Based on a current Tasmania initiative to improve student literacy rates it seems that experts generally propose a four part strategy::
  1. Assess the performance of the subjects (in this case, students)
  2. Respond by developing and applying resources (usually based on programs with which the expert has been deemed successful)
  3. Provide training for staff (in order to ensure compliance)
  4. Prove that the strategy works by running pilot studies (the easy part)
But as Myron Tribus says, "There is a simple answer to every question, and it is usually wrong". For example, such proposals generally involve serious 'misinformation', especially for the clients. Common misinformation includes
  • The expert's recommendations are innovative and somehow 'visionary' (rare in education)
  • The recommended practices are not currently in use (they usually are to a greater ot lesser extent)
  • The strategy will solve the problem (education is a complex endeavour and does not have simple solutions)
  • If it fails the blame should go to those who failed to implement the strategy properly (however, managers are responsible for the effectiveness of the system).
When staff accept this misinformation as valid, there are likely to be serious OH&S issues around stress and and mental health.

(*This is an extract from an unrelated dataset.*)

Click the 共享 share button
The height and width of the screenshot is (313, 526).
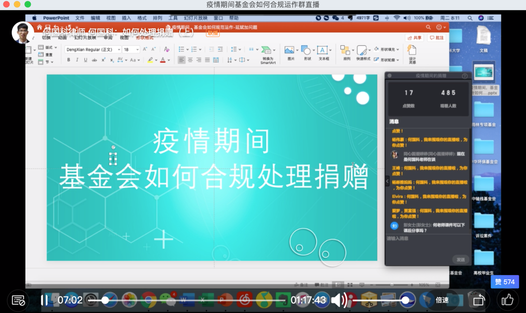coord(414,38)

Perhaps as a result of the 'feel-good' vibes of the strategy, those charged with stewardship of the system generally fail to give careful consideration to the possible dangers involved, including
  • grossly misrepresenting the current practices
  • repeating previous practices in the hope of achieving different outcomes
  • alienating those responsible for achieving the intended outcomes
  • damaging the credibility of those responsible for achieving the intended outcomes
  • making it harder for parties (in this case, schools, families and communities) to work together
  • grossly over estimating the transferability of 'best practices'
Most pilot studies are usually quite successful, not so much because they demonstrate the veracity of a strategy but because of the Hawthorne effect.

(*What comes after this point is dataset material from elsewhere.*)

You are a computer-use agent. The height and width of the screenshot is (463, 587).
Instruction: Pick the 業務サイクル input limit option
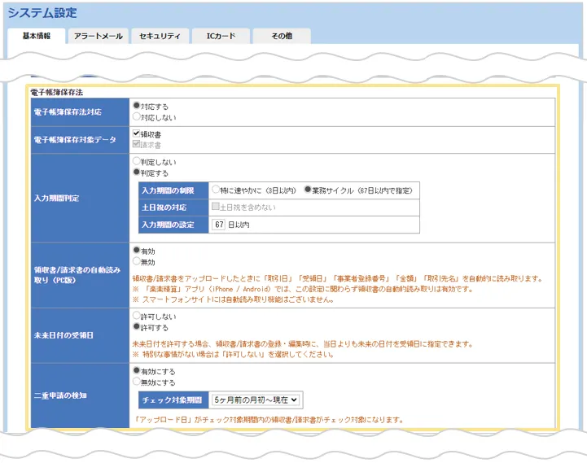click(308, 190)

The intentions may be right, the 'experts' may make their very best contributions. However, such strategies are fundamentally flawed if they are not based on a sound understanding of the current reality, the history of the local situation, and initiatives that nurture the emergence of more effective and sustainable local actions and arrangements.

Tuesday, September 23, 2008

Signals and use of data

Some parties would like education to be 'data driven', which is OK if one has a good understanding of data, and the complexity of the phenomena represented by the data.

But there are dangers in taking a simplistic approach to the use of data including

  • the critical factors are often unknown and even unknowable (Deming)
  • cause and effect are frequently separated in place and time
  • we naturally give more attention to strong signals and than weak signals
  • most recorded data relates only to strong signals
  • clues for achieving progress are very often hidden in weak signals

For example, there are three useful signs of progress in relation to problematic student behaviour. In the usual order of progress, they are

  • incidents are becoming less frequent
  • recovery time is being shorter
  • incidents are becoming less severe

All of these signals are weaker than specific incidents themselves. thus we continue to record incidents, and while we may observe incidents becoming less frequent, we are less inclined to actually record these kinds of observations. Of these three, most significant and the weakest indicator (signal) of progress is the second one: incidents are resolved more easily and quickly.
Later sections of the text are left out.